**WHAT IS EXPECTED:** Find each line in the records below that contains the word "Delete" and copy those lines in full.

Click-target data

****************************************

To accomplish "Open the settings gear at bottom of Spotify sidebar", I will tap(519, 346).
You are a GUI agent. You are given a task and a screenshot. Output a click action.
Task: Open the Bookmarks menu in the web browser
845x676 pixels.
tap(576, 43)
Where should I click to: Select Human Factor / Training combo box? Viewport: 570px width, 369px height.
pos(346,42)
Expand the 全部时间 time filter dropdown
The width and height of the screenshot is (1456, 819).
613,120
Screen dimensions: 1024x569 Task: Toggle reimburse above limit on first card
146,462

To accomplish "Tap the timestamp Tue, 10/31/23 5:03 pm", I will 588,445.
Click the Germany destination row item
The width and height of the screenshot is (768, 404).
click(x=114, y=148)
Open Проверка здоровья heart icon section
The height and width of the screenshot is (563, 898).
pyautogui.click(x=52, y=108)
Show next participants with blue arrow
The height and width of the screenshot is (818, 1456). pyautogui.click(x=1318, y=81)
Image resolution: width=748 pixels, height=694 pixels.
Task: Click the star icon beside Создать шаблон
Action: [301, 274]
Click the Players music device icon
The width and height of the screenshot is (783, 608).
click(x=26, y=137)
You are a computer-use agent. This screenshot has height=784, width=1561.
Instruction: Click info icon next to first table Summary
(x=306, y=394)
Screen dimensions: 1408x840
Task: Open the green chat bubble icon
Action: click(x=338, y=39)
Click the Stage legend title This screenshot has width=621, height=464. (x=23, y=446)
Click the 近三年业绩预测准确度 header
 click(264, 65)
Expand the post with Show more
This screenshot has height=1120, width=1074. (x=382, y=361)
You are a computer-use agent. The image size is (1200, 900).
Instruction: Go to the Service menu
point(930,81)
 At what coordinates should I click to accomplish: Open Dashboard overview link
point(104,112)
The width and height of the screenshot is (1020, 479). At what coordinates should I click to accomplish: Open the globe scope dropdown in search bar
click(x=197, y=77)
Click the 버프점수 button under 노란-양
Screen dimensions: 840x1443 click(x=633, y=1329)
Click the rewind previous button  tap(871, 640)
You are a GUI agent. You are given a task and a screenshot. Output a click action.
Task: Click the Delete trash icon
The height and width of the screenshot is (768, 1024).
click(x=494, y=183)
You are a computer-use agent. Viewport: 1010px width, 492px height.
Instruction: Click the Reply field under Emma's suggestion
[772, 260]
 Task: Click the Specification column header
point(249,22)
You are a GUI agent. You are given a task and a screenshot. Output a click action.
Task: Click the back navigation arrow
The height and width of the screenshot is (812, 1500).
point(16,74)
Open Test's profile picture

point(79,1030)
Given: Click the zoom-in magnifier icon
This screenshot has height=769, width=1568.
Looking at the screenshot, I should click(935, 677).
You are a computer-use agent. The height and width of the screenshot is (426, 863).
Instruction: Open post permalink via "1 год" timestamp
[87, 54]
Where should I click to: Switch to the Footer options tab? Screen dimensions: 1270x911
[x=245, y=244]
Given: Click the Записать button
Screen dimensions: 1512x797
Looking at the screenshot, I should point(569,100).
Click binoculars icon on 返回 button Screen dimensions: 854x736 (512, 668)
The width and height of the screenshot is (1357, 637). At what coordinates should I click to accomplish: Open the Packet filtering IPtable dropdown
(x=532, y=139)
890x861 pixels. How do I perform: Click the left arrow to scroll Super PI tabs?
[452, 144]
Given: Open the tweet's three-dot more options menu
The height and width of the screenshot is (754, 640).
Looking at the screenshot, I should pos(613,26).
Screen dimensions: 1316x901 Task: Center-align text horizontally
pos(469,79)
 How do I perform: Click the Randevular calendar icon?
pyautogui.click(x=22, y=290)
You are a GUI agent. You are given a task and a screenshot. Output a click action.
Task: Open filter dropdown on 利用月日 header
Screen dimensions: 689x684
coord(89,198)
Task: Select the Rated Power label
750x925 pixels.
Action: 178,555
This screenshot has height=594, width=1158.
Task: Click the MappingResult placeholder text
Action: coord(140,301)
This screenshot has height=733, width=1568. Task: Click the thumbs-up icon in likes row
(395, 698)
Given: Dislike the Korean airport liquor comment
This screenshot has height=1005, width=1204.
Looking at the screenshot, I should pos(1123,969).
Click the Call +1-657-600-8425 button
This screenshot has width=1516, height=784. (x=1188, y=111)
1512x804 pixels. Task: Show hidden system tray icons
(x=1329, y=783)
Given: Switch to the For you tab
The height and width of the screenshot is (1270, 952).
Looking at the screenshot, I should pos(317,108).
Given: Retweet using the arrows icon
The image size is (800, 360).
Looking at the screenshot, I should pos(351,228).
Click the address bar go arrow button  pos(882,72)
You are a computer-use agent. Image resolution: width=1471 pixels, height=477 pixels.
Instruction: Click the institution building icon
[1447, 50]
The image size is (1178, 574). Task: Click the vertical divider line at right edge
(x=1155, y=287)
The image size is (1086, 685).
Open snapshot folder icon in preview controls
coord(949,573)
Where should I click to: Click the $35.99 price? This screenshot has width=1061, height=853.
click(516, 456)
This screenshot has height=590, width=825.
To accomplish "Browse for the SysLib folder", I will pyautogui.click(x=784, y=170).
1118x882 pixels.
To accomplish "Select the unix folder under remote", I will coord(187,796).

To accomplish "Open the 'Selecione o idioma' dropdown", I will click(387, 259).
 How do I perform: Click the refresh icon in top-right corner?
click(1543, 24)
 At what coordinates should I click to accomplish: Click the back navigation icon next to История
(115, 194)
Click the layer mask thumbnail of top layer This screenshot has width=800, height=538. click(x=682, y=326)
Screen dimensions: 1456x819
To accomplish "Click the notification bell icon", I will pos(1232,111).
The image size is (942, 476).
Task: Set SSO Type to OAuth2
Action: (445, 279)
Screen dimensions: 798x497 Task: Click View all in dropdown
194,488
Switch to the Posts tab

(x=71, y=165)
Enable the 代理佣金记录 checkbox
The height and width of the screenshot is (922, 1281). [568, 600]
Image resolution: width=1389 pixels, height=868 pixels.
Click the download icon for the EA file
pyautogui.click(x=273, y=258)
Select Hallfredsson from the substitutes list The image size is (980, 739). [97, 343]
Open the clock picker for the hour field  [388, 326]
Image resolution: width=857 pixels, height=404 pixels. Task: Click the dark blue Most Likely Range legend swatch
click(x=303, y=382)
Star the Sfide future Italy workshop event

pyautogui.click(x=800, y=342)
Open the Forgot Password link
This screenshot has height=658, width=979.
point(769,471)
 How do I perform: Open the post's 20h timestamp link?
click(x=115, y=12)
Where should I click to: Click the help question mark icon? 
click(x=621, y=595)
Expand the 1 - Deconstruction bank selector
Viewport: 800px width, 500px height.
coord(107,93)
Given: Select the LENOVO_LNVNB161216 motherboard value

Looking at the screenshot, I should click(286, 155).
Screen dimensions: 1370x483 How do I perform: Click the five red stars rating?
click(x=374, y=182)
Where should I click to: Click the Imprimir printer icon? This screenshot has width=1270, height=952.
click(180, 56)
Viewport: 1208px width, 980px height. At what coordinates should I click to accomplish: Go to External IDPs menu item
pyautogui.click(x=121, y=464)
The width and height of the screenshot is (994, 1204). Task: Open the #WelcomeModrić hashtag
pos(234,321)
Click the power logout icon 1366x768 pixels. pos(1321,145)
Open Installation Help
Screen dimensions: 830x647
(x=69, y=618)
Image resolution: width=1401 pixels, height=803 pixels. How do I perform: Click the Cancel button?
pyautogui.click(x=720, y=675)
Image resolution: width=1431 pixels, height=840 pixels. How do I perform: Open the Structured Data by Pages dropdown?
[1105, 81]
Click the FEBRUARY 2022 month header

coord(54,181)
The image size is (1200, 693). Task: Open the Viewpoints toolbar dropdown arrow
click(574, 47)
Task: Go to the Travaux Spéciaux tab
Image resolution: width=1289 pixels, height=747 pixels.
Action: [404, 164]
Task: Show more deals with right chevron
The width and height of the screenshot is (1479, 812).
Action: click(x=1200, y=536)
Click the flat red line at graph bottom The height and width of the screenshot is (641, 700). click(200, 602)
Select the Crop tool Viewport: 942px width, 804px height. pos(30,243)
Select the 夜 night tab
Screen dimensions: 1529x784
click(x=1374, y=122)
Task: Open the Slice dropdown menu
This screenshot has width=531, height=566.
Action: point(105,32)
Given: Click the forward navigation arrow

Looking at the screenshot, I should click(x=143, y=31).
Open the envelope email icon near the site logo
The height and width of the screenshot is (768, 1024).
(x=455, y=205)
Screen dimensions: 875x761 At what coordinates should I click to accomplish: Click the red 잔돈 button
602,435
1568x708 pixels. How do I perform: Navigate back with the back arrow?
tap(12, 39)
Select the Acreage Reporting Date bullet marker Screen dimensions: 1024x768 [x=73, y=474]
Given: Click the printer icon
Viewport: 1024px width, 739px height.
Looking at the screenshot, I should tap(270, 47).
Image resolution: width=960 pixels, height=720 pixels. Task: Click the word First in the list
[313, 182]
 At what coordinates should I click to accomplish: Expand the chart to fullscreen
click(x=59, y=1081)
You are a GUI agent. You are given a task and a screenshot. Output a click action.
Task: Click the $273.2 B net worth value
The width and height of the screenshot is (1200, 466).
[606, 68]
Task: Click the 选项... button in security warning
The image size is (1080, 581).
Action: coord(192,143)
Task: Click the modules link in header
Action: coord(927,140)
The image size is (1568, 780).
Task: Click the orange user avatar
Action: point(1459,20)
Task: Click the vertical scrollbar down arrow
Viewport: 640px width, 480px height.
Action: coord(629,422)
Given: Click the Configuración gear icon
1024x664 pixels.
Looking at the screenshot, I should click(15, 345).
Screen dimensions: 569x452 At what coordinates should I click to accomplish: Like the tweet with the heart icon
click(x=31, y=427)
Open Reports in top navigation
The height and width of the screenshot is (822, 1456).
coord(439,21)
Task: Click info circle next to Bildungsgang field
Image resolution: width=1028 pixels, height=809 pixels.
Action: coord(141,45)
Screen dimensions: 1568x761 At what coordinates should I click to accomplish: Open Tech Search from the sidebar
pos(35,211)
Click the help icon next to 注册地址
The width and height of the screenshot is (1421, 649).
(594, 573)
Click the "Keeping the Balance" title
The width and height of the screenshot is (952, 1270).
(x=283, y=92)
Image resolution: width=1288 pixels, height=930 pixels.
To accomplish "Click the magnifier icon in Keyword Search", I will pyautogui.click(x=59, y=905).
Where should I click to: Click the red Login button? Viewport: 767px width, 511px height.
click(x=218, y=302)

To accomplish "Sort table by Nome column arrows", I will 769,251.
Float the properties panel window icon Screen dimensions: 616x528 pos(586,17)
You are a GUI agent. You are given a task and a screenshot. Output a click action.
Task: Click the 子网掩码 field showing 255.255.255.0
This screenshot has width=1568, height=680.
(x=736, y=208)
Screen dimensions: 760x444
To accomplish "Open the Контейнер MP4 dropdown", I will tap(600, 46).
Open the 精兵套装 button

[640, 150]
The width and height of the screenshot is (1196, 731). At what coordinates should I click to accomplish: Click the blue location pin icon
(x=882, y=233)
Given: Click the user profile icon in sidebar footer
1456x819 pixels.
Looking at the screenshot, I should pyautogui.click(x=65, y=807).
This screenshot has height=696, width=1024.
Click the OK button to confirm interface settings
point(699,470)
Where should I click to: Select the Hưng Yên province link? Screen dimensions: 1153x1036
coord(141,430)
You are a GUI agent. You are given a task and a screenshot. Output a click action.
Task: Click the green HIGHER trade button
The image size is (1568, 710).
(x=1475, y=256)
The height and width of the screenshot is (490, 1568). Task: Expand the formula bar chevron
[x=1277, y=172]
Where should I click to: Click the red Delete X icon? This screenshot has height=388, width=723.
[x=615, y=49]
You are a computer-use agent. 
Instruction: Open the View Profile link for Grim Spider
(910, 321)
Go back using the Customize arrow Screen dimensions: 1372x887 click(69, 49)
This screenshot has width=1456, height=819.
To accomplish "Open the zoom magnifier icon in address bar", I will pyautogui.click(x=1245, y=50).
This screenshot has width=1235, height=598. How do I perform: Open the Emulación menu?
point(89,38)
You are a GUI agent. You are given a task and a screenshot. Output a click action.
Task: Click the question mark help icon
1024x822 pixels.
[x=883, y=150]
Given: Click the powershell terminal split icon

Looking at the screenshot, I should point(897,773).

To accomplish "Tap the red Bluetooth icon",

****************************************

**TASK OUTPUT:**
Task: Click the Delete trash icon
Where should I click to: Click the red Delete X icon? This screenshot has height=388, width=723.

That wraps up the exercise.